The flock did not shy away while I stood there clicking away for I was worth. They only dispersed in a cacaphony of screeches and went over to a nearby peepul tree when a large black jungle crow flew over.
Female Indian Cuckoo

Now this tree seemed to be a favourite with a lot of different kinds of birds, and one morning I had the privilege of seeing the very elusive female Indian cuckoo sunning herself on a bough. A female cuckoo looks surprisingly like a hawk, with her patterned feathers, her curved bill and her uncannily hawk-like size and shape. Her red eye, so different from the tawny grey eyes of a hawk, is perhaps the give-away though. The male cuckoos or Koels, as they are called in India, can often be heard singing away to glory, and can also be seen much more easily- they are glossy black, and are often sighted as they flee, chased by a pack of crows. This is a very planned action though, for this is when Mrs. Koel gets into her act, laying her eggs into the unwitting crow's nests.

After a couple of sightings like these, I decided to get up early more often. My sacrifice of a warm blanket on a cold winter morning did not go unheeded(yes, it can get cold in Mumbai on winter mornings!) I saw a fork-tailed Drongo on one of those days. This glossy black bird has a very sweet high-pitched whistle, and can be sighted much more often in the country-side, perched on telephone wires to catch the morning sun. Insects are a favourite food, and I've seen these birds twist and twirl above the crop-line as they chase after fleeing insects.

I also had the pleasure of seeing a crow-pheasant, more than once. It lived in a small clearing overgrown with weeds behind my building. It was quite a large bird, with a shiny black head, a beady red eye, and rich glossy coffee brown wings and back. Apparently, it didn't like flying very much, and preferred to stay on the ground, scratching for insects like a hen.
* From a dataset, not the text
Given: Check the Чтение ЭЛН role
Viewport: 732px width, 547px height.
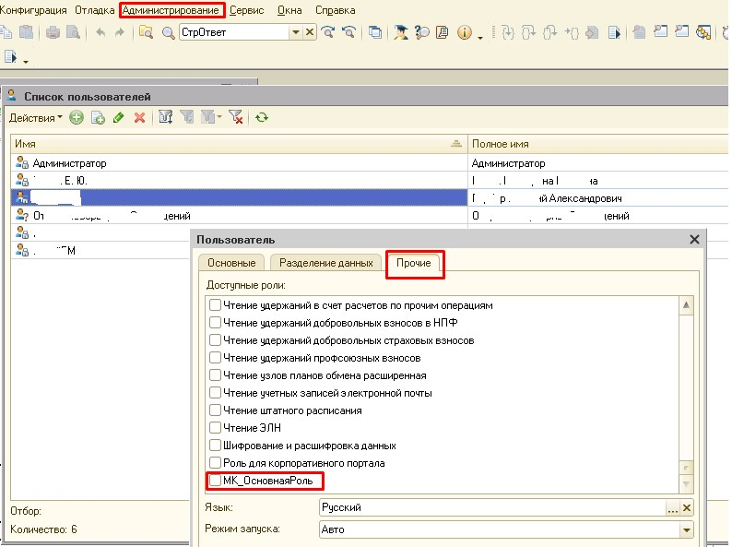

It was careful to keep out of reach of the stray dogs that chased it though, and on such occasions, showed that it could indeed fly if needed. It's called 'Bhaaradwaj' in the local language, and sighting it is said to be lucky according to folklore. So I unwittingly found myself glancing out the back window every morning before it was time to go out for the day.
Mumbai Birds

Coppersmith Barbets were among the more exotic birds to be seen. With it's bright red forehead, white breast and green back and wings, this bird makes up in colour what it lacks in size. Smaller than a sparrow, I often first saw them as bright red moving spots in the green canopy. Their monotonic call, however, was much more familiar, (and is what gives them their name - it sounds like a copper-smith striking metal with a hammer).
Mumbai Male and Female Oriole

But the best of them all was a golden-yellow and black beauty, which I had seen flash by my window more than once. I was very happy to see the Golden Oriole one morning, perched on a nearly leafless tree. The yellow was quite shocking actually, especially when the bird flew by, and you were left wondering what that flash of yellow was. It is a larg-ish bird, and very handsome indeed. The black and white bars on its wings give it a very elegant look. And on that day, he had decided to do some sun-basking with the missus. The female oriole was equally elegant, though less strikingly coloured. She too had the kohl-lined eyes and the deep black wing bands, but hers was a more pale green than a shocking yellow. Both of them stayed there for quite some time, in conjugal bliss, at times talking Oriole to each other. As the sun got a little warmer, both of them flew away to a nearby shady tree.